Excerpt from a dataset
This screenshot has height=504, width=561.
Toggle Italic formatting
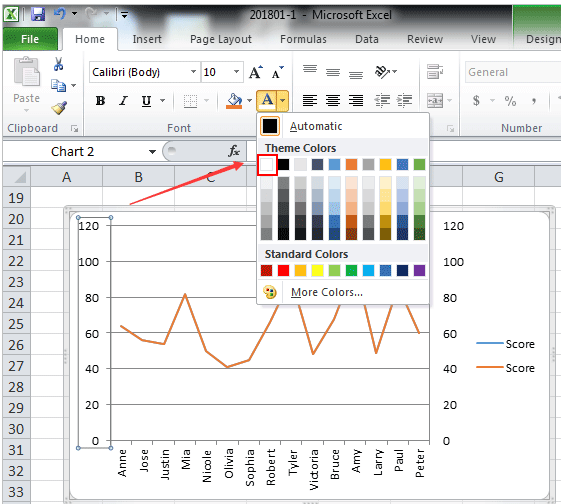click(x=123, y=101)
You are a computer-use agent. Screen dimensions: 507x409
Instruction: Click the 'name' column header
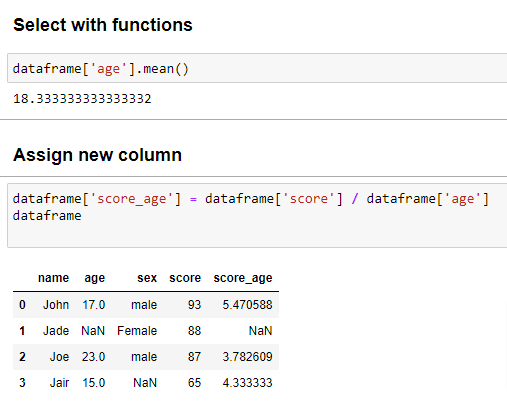pos(53,278)
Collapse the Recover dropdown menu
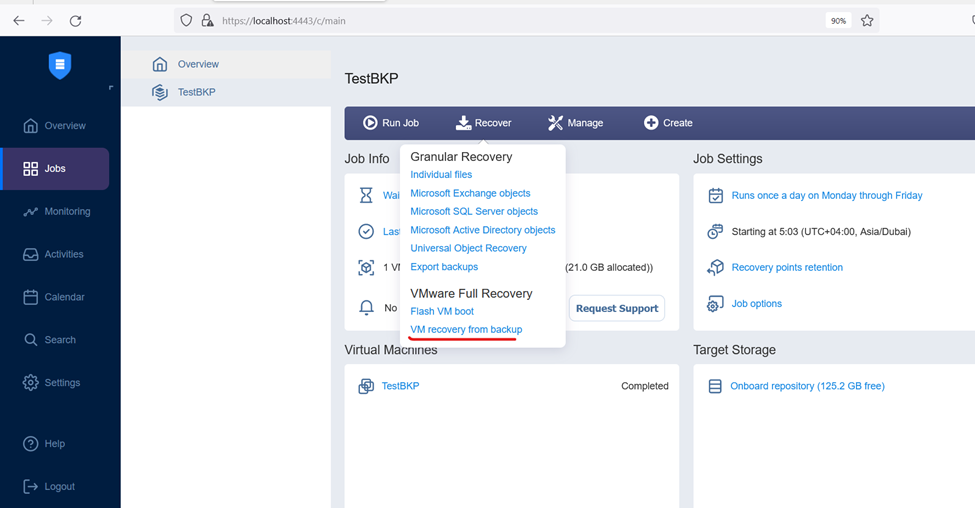Image resolution: width=975 pixels, height=508 pixels. click(x=483, y=123)
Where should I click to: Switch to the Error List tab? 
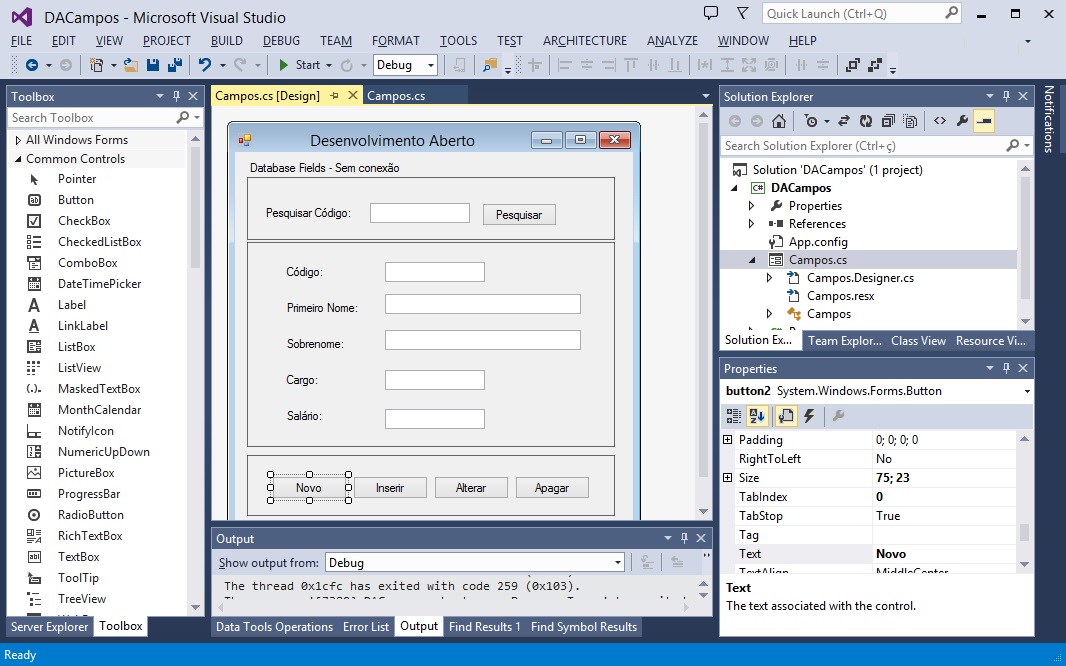click(366, 627)
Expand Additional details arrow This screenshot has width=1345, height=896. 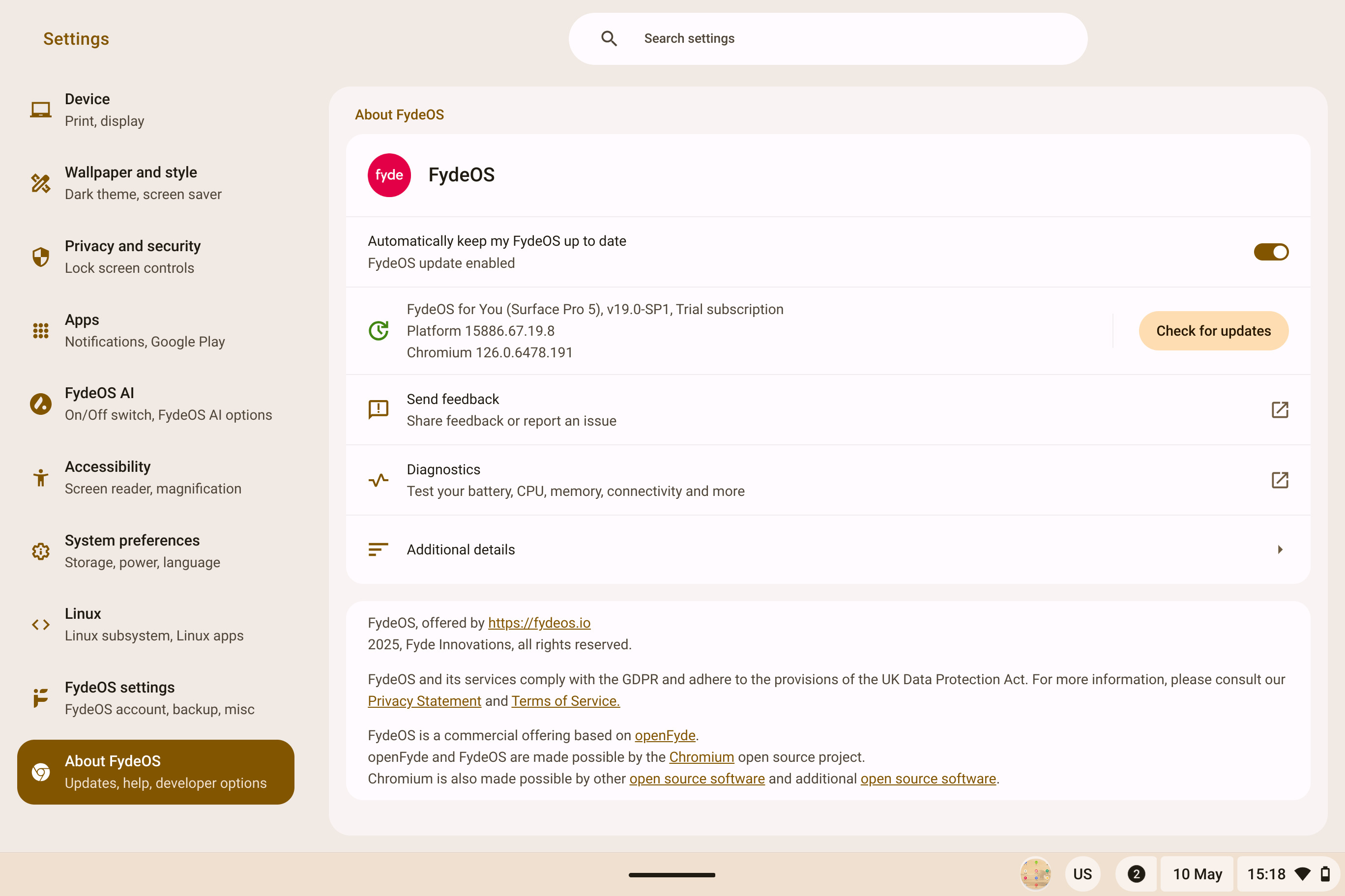point(1280,549)
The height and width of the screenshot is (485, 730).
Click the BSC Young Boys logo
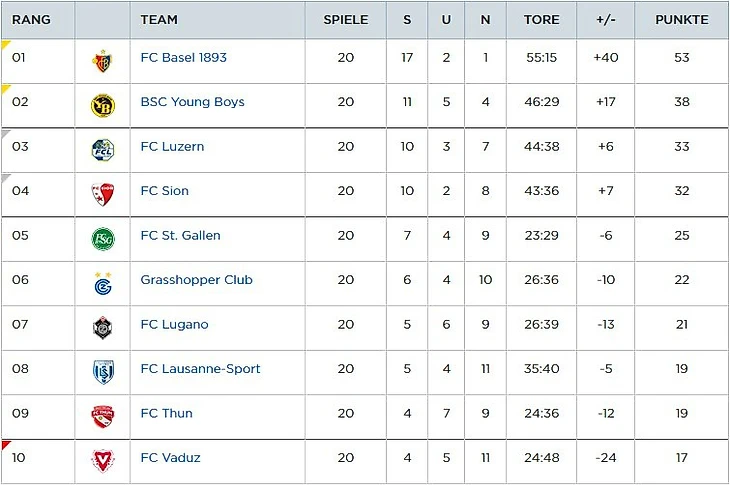point(102,104)
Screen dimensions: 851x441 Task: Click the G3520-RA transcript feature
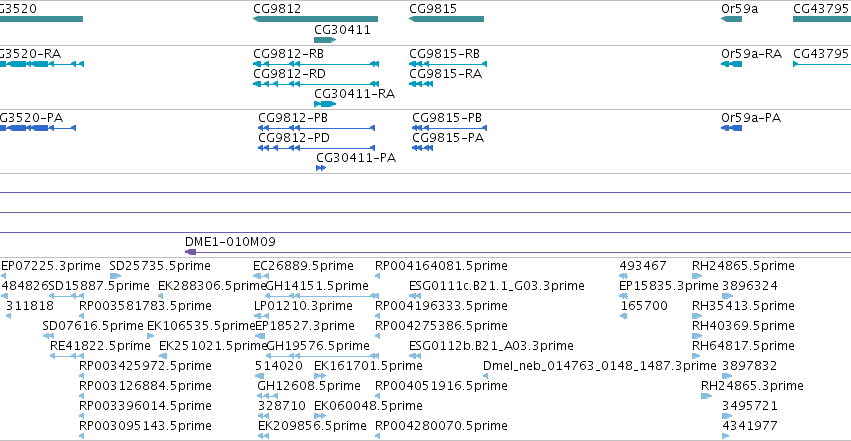click(42, 64)
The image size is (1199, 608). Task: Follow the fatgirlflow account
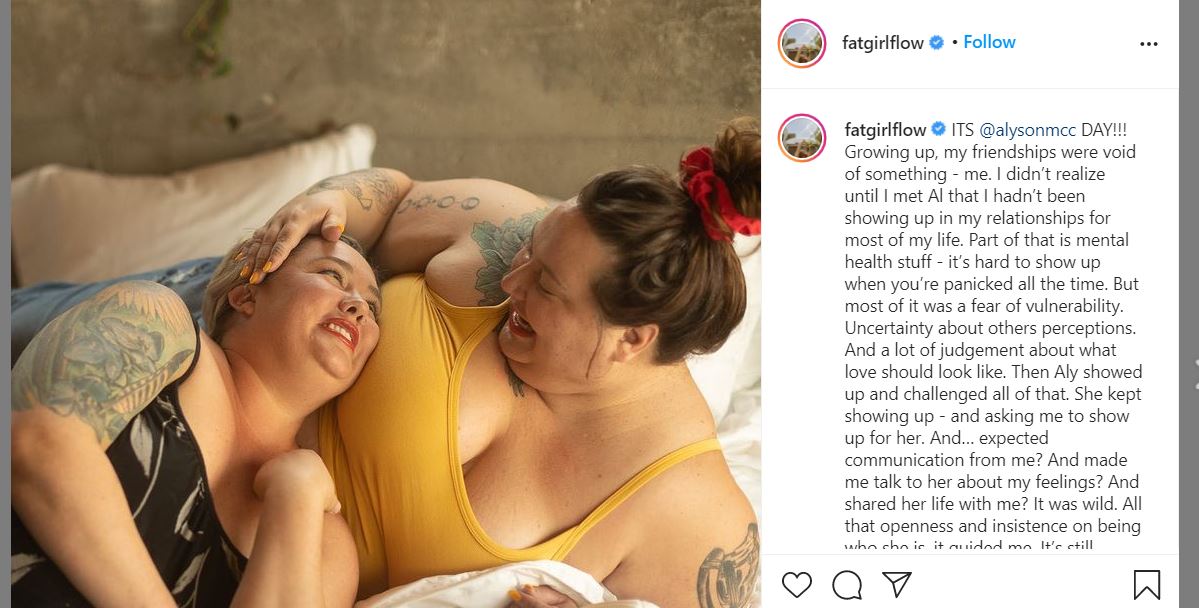(989, 42)
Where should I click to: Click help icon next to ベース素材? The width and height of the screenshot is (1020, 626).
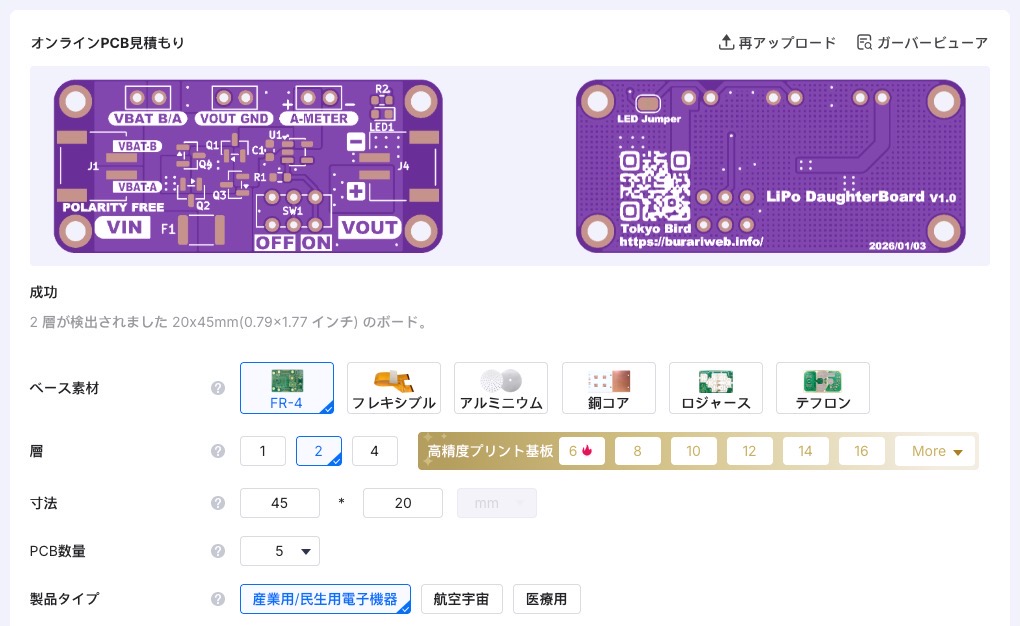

**Work to be completed:** Give the lines of the listing from its start through the line containing "click(366, 627)" as a JSON list of strings, one string per line, omitting blank lines and leaving the pictures out.

**Solution to this exercise:**
[
  "This screenshot has height=504, width=561.",
  "Toggle Italic formatting",
  "click(x=123, y=101)",
  "You are a computer-use agent. Screen dimensions: 507x409",
  "Instruction: Click the 'name' column header",
  "pos(53,278)",
  "Collapse the Recover dropdown menu",
  "Image resolution: width=975 pixels, height=508 pixels. click(x=483, y=123)",
  "Where should I click to: Switch to the Error List tab? ",
  "click(366, 627)"
]